Address
- 1615 St. Louis Street Gonzales, Texas, 78629 United States

District information
- Grades: PK–12
- Schools: 5
- NCES District ID: 4821060

Students and staff
- Students: 2,541 (2023–2024)
- Teachers: 177.44 (on an FTE basis)
- Student–teacher ratio: 14.32:1

Other information
- Website: www.gonzalesisd.net

= Gonzales Independent School District =

School district in Texas, United States

Gonzales Independent School District is a public school district based in Gonzales, Texas (USA).

Located in Gonzales County, a small portion of the district extends into Caldwell County.

The school district was recently engaged in a scandal over the use of prison jumpsuits as a way to combat violators of their dress codes. Opponents cited possible violations of the first amendment and it was rumored that the ACLU was involved.

In 2009, the school district was rated "academically acceptable" by the Texas Education Agency.
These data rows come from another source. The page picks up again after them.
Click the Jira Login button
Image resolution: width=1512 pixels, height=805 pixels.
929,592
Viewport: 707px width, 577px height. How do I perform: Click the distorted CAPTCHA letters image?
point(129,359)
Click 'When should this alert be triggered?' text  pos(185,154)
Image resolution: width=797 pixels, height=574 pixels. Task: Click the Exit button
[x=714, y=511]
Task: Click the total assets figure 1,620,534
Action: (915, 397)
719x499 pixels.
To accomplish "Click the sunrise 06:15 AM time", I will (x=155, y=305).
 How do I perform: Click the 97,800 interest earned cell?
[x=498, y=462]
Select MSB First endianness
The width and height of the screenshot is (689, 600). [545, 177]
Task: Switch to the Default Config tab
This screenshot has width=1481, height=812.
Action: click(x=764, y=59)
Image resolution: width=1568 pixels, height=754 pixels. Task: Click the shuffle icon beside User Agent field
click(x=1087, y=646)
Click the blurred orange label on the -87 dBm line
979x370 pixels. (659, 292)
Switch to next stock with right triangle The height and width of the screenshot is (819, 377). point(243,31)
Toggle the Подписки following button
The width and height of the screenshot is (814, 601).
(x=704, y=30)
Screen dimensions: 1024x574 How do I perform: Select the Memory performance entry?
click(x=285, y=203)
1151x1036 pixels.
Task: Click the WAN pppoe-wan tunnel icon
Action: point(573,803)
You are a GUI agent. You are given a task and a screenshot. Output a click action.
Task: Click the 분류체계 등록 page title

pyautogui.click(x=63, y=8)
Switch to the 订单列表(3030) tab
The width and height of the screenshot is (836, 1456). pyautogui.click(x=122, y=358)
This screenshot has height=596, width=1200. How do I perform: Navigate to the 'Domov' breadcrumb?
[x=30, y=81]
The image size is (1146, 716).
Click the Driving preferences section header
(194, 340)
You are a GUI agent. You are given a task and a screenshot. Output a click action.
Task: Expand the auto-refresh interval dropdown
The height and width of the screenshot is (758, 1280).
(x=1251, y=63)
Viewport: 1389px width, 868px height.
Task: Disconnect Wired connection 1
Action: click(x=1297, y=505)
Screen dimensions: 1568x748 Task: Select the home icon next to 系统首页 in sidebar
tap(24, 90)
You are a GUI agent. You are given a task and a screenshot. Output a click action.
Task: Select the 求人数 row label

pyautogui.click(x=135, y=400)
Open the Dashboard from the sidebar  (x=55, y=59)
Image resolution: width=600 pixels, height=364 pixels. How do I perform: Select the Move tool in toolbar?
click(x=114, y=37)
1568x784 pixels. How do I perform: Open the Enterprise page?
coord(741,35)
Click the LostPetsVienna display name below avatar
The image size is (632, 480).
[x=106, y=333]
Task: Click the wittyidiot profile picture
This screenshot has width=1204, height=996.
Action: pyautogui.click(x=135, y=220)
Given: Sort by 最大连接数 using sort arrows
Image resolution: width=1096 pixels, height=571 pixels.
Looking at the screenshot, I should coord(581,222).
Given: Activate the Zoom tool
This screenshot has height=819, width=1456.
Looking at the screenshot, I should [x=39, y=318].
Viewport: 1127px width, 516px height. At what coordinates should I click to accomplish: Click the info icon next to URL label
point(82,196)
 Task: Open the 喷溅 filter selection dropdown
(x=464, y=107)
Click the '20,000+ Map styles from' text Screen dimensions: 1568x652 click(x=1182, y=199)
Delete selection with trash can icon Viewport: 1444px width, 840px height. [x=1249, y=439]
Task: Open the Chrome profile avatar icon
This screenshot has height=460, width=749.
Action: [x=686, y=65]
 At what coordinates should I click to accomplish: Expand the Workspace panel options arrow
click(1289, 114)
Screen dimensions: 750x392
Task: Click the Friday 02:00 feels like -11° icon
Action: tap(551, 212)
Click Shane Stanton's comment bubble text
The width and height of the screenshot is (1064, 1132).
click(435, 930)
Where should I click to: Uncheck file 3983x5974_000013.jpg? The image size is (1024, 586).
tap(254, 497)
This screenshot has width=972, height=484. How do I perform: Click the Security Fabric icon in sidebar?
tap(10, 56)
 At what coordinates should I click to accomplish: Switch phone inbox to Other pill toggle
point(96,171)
In 2021 the district realigned its grades.

==Schools==
- Gonzales High School (Grades 9-12)
- Gonzales Junior High (Grades 7-8) From fall 2021 it will be grades 6-8.
- North Avenue 6th Grade Center (Grades 6) - From fall 2021 it will be North Avenue Intermediate Campus, grades 3-5.
- Gonzales Elementary (Grades 3-5) - From fall 2021 it will be grades K-2.
- East Avenue Primary (Grades 1-2) - From 2021 it will no longer be used for classes and instead will house the district headquarters and offices of curriculum and instruction, special services, and technology.
- Gonzales Primary Academy (Grades PK-K) - From fall 2021 it will be preschool and early childhood special education only.